Across the rest of the Mouse House, its media networks are expected to benefit from a rebound in advertising spending. The group already enjoyed an upswing during the recent quarter, with 12% growth in revenue of $4.3 billion and operating income climbing 17% to $1.5 billion, fueled by advertising and affiliate revenue gains for cablers ESPN, ABC Family and Disney Channel.
Individually, cable network sales came in 17% higher at $2.8 billion, helping profits rise 15% to $1.4 billion. Network sales at ABC and ABC Studios were up 4% to $1.5 billion, helping to boost profits 36% to $167 million.

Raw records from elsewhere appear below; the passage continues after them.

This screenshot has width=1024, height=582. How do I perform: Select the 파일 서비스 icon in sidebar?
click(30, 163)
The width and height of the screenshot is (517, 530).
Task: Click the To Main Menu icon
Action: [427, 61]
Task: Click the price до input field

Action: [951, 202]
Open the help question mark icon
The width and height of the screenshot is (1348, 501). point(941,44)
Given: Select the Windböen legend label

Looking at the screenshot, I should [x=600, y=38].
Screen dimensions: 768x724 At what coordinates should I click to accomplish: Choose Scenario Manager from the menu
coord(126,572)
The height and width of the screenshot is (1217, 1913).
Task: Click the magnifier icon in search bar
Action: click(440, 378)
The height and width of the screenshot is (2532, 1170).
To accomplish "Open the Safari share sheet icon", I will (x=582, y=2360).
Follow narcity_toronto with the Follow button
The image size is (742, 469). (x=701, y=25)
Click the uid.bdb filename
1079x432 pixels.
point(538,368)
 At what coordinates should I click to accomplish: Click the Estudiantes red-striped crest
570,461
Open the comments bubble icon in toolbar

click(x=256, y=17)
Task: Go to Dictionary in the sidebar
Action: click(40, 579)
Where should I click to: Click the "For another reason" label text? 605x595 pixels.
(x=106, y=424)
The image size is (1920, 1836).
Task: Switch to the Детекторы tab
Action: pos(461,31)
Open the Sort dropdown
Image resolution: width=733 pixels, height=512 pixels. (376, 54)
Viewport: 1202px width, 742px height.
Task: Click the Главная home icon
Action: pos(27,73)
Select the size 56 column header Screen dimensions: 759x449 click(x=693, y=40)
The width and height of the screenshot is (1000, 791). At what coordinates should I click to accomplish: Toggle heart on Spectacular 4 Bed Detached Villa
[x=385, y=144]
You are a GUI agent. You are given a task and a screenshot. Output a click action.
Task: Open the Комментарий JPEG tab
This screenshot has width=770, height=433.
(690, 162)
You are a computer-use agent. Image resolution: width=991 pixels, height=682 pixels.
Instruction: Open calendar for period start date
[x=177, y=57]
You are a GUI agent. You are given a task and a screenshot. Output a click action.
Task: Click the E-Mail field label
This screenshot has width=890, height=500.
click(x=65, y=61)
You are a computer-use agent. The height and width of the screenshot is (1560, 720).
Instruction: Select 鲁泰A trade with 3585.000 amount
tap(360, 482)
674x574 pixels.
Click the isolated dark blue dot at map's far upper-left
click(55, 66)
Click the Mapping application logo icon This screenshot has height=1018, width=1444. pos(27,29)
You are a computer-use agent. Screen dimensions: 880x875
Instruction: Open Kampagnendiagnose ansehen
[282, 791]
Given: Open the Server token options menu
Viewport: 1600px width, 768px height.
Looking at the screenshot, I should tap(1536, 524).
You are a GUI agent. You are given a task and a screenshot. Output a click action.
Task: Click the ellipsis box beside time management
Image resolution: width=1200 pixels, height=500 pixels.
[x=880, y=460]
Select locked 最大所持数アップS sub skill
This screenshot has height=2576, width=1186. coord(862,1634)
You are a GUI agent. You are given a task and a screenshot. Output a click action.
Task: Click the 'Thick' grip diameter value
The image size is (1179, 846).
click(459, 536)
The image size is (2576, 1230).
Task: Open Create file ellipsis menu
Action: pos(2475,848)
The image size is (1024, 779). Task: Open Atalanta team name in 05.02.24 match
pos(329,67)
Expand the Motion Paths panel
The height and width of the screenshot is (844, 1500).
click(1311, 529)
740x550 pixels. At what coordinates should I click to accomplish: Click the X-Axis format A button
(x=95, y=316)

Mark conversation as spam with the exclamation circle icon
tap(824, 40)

The earthquake in Japan, which closed the Tokyo Disney Resort in March, took a $25 million toll on earnings at the theme park division. At the same time, the costs to launch the resort group’s new Disney Dream cruise ship, as well as Easter’s appearance later on the calendar this year, caused profits at the resorts group to dip 3% to $145 million. Revenue was up 7% to $2.6 billion, though, thanks to higher attendance and hotel occupancy levels at Disneyland Paris and Hong Kong Disneyland Resort.
Consumer products revenue increased 5% to $626 million, while profits were up 7% to $142 million thanks to the company’s revamped Disney Stores and consumer interest in “Tangled,” “Cars” and “Toy Story” merchandise.
Disney’s interactive group continues to redefine itself to focus more on creating games for social networking sites like Facebook. Company’s acquisition of online gamemaker Playdom deepened the division’s losses, which increased from to $115 million for the quarter from $55 million a year earlier. Revenue for the group, however, rose 3% to $159 million.
“We are pleased with the underlying quality of our second-quarter earnings,” said Disney prexy Robert Iger. “There is great creative momentum throughout the company which gives us continued confidence in our ability to grow our businesses.”